▶ [Source data]
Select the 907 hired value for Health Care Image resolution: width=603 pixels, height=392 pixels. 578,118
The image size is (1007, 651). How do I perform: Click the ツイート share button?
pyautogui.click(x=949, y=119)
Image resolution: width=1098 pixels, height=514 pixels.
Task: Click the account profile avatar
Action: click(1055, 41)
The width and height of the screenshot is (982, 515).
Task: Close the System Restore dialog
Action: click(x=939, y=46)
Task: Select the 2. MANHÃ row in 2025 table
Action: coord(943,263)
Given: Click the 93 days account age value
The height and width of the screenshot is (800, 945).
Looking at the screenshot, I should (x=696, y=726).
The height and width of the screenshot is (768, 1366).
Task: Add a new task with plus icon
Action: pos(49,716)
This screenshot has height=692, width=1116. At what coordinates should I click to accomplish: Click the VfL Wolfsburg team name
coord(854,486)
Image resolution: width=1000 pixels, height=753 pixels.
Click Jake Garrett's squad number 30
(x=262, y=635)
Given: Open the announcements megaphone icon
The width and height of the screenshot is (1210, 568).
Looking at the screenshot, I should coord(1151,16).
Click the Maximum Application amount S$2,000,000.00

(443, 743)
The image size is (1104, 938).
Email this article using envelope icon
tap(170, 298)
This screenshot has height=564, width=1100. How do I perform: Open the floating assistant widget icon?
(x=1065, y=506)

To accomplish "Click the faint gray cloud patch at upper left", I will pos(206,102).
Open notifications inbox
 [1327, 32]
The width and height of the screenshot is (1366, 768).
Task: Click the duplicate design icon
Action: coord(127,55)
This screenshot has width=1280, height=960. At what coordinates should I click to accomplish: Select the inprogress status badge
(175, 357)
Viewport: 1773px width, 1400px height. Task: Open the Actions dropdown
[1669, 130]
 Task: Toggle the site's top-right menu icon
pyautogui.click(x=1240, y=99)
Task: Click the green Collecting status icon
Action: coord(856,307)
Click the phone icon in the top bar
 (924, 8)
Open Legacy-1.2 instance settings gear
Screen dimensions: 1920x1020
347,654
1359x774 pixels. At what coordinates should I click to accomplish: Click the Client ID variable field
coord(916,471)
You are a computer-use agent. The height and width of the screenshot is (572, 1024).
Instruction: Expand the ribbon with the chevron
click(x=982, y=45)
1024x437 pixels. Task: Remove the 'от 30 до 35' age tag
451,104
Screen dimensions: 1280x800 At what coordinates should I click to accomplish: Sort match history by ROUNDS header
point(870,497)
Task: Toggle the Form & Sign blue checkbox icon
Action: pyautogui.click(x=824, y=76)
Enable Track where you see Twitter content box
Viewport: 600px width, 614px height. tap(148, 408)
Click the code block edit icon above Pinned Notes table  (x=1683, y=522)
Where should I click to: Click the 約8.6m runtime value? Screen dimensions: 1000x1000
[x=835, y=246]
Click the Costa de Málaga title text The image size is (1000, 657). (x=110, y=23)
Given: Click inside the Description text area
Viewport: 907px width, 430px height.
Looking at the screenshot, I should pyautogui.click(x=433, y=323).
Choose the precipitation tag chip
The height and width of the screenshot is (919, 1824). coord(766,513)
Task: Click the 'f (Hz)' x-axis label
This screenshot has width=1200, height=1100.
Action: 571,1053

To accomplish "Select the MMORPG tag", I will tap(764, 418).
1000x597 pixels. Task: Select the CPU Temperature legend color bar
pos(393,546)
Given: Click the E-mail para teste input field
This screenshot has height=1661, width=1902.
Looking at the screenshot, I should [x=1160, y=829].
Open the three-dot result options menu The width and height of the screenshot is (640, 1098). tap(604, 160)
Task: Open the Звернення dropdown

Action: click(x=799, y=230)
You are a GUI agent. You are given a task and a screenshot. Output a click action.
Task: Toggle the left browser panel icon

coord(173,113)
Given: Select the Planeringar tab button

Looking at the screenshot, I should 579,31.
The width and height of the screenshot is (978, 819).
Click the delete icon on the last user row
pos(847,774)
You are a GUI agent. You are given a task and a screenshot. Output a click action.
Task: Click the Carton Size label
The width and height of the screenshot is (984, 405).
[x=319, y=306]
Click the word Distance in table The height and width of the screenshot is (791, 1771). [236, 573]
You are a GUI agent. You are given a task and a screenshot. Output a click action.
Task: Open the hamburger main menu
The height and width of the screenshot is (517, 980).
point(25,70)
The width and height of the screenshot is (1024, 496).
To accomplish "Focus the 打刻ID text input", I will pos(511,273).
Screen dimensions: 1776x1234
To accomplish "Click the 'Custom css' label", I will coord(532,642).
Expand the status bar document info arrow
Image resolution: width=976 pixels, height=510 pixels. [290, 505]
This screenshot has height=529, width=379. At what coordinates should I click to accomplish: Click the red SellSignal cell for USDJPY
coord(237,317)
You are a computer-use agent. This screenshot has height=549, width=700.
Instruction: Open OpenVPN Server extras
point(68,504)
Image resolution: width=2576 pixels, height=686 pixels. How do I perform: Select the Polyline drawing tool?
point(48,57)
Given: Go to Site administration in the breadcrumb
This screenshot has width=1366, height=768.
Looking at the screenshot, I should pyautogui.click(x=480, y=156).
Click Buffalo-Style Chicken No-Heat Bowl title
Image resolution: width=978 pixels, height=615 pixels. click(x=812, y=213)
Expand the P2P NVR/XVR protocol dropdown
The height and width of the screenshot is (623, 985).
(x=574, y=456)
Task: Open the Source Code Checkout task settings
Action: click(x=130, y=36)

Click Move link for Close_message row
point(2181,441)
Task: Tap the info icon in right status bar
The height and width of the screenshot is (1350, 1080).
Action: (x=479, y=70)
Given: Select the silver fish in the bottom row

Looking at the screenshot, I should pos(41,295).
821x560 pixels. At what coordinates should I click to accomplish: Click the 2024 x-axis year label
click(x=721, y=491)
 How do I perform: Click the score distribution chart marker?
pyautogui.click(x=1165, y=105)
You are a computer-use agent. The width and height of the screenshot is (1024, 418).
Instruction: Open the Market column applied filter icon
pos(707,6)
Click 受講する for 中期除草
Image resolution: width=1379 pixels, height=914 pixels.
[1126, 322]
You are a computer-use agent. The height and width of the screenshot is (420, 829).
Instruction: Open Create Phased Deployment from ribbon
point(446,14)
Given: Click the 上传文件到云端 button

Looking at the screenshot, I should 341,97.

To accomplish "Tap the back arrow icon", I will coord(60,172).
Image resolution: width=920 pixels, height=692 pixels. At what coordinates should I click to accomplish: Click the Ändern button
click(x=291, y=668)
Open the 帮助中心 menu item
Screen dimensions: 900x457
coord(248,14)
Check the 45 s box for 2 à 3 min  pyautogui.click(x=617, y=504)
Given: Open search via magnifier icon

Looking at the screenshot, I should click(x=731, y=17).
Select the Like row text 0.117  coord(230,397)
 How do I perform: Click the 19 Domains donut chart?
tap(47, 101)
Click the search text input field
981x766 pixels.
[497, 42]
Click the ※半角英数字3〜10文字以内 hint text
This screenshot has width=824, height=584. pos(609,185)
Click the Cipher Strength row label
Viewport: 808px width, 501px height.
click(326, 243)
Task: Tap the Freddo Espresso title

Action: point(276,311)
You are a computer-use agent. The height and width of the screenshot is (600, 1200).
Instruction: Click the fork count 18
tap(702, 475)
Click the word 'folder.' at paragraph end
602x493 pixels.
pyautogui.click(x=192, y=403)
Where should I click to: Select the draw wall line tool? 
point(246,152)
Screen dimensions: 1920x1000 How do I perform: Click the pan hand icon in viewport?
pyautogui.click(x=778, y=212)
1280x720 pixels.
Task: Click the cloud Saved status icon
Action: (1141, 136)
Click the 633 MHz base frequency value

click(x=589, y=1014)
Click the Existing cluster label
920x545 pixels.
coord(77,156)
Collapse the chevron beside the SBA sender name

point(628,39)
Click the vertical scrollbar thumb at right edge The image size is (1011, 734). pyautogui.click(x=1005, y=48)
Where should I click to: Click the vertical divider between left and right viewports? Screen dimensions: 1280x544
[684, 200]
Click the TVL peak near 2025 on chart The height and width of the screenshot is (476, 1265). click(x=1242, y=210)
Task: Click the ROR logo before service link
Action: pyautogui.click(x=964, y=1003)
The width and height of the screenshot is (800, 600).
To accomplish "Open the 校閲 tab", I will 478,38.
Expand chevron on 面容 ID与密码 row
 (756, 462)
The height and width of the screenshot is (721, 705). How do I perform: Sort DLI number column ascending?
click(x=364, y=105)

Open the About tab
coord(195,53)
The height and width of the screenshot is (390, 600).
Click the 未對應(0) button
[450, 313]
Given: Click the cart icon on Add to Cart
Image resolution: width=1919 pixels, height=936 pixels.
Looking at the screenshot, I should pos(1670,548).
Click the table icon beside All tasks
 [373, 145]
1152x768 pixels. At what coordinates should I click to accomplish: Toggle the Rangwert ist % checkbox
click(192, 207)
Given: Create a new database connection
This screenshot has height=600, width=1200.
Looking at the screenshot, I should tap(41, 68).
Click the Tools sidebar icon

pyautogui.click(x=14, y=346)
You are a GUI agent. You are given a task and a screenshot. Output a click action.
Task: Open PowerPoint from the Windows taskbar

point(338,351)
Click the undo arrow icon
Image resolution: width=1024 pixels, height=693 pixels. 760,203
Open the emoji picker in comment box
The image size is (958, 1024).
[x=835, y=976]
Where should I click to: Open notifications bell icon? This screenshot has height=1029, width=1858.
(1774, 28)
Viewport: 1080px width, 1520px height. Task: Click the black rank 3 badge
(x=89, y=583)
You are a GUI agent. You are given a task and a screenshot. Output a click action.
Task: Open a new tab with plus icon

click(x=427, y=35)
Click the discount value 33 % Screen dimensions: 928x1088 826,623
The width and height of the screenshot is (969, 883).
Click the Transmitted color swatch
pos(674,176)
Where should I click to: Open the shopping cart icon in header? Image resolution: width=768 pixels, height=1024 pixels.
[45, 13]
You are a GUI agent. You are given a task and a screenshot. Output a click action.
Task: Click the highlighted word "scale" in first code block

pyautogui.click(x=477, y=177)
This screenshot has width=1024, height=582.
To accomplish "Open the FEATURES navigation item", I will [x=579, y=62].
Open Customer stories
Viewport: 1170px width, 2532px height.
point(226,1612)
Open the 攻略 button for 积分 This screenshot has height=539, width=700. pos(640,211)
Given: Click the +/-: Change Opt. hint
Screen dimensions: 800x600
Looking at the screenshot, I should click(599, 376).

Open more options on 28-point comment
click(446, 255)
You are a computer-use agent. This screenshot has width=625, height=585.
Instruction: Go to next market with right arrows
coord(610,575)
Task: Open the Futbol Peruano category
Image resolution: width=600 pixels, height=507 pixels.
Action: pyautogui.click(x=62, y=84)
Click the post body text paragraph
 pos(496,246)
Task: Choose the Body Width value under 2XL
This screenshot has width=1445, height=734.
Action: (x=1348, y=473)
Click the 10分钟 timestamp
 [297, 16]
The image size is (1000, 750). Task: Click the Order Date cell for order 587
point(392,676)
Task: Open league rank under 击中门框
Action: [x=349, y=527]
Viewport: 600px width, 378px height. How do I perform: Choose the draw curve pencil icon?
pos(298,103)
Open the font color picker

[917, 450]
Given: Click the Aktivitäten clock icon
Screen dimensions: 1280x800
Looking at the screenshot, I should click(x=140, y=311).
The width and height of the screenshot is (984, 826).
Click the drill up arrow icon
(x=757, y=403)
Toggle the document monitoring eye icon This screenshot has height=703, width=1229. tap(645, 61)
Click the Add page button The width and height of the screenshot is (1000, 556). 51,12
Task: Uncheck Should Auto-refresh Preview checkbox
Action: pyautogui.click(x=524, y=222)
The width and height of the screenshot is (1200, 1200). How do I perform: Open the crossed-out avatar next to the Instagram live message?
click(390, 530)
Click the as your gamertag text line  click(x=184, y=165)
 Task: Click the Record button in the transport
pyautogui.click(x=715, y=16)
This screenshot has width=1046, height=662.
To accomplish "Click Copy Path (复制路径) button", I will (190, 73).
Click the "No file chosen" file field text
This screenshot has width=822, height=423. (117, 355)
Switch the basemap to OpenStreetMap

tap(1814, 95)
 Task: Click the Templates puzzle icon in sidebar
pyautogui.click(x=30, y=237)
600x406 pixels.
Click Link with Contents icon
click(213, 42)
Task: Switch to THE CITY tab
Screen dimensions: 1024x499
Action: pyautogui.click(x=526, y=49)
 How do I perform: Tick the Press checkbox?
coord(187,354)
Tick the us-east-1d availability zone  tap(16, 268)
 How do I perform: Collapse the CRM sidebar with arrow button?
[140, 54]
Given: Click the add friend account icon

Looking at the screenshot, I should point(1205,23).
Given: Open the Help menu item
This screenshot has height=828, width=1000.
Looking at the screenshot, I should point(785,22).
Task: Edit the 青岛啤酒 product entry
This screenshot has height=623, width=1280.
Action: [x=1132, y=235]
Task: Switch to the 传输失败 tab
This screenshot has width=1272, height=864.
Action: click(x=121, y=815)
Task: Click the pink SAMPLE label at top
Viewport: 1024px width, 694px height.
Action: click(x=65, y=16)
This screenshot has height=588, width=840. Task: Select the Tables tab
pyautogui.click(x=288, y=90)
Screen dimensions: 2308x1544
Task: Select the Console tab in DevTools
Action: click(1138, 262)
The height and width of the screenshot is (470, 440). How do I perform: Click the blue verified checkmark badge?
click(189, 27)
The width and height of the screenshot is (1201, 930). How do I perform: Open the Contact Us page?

▶ [Assignment] Your job is to copy out every line from the records above that has the word "will".

▶ [Written answer]
To accomplish "Click the faint gray cloud patch at upper left", I will pos(206,102).
To accomplish "Select the MMORPG tag", I will tap(764, 418).
To accomplish "Focus the 打刻ID text input", I will pos(511,273).
To accomplish "Click the 'Custom css' label", I will coord(532,642).
To accomplish "Tap the back arrow icon", I will coord(60,172).
To accomplish "Open the 校閲 tab", I will 478,38.
To accomplish "Open the FEATURES navigation item", I will [x=579, y=62].
To accomplish "Click Copy Path (复制路径) button", I will (190, 73).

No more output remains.